Perhaps the answer to this question, then, is actually the opposite: people are getting more plastic surgery because we’re not afraid to talk about it.

“In my parents’ generation, plastic surgery was whispered about among close friends; in mine, it is discussed with a slightly larger group; in the next generation, it is posted about on social media.”

This all makes the subject far more accessible than it’s ever been before. Whereas you previously needed to find a doctor, book a consultation, drive to the doctor’s office, and meet for 30 minutes to an hour with them in person to find out more about a particular treatment, you now have all of that in the palm of your hand. You have plastic surgeons on the app doing deep dives into what various procedures entail and regular people doing “a day in my life”-style videos where they get Botox or chin implants, which all help to normalize the entire conversion.

Gen Z and young millennial users on the app are largely spearheading these conversations, and double-board-certified plastic surgeon Melissa Doft, MD, points out, “The more that plastic surgery is discussed, the less taboo it becomes.” When more people inquire openly about it, more people are inclined to share their own stories and experiences — and so a cycle begins.
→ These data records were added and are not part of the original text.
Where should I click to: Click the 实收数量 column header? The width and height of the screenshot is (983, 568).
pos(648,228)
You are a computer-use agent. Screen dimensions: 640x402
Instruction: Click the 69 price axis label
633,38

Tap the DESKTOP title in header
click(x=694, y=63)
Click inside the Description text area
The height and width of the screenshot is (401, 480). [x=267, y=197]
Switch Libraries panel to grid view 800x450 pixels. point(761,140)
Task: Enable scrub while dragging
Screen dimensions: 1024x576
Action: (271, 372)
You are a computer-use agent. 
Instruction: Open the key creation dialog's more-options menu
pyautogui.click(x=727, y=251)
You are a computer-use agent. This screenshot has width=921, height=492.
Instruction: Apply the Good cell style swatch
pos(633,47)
So although TikTok didn’t create this new plastic-surgery trend, it was one of its greatest supporters. Double-board-certified facial plastic surgeon Konstantin Vasyukevich, MD, says, “The interest was always there — TikTok just provided a convenient platform for people to gain knowledge and share their experience with cosmetic procedures.”

We’d be remiss not to give credit to the technological advancements that also helped make this all happen. Plastic surgery is not what it used to be 10, 20, or 30 years ago; the science and technology have gotten smarter and even more effective. Smaller, less-invasive procedures — aka “tweakments” — have acted as baby steps into plastic surgery, but some people believe they’ve also helped indirectly make traditional surgeries more popular.

“[People] have come to realize the limitations of nonsurgical treatments,” Dr. Ward says. “Nonsurgical treatments are limited in terms of the results that can be achieved, but they are also limited in terms of their recovery. Many patients are now realizing that nonsurgical procedures have a longer recovery time than surgical procedures and are opting to go with surgery for the improved result and improved recovery.”

Whether it’s a minor “tweakment” or a full-blown facelift, it’s no longer a hush-hush topic. “In my parents’ generation, plastic surgery was whispered about among close friends; in mine, it is discussed with a slightly larger group; in the next generation, it is posted about on social media,” Dr. Doft says.

“Like with anything in life, once an idea becomes more socially acceptable, a wider range of individuals are going to be willing to do it,” Houston-based double-board-certified plastic surgeon Edward Chamata, MD, says. “At the end of the day, no one wants to be judged or criticized, and that’s what’s held a lot of people back from taking the plunge and going through with that one surgery they’ve always wanted to get done.”

What’s especially interesting, though, is that while plastic surgery is becoming more widely accepted, the objective is still to look ubernatural, as though nothing’s been done. “More and more people coming to me are asking for natural plastic surgery and enhancements that are not overdone,” Dr. Chamata says. More people want plastic surgery without any visible traces of having it (which is why many people are calling this the “end” of the BBL era).

No matter what the motivation or end goal, it’s certainly a refreshing change from the way things used to be, back when many people were led to believe celebrities just happened to look a certain way thanks to diet and drinking lots of water. “I love the openness and the sincerity,” Dr. Ward says. “The time where people have felt ashamed or embarrassed that they have had a cosmetic procedure or surgery is over.”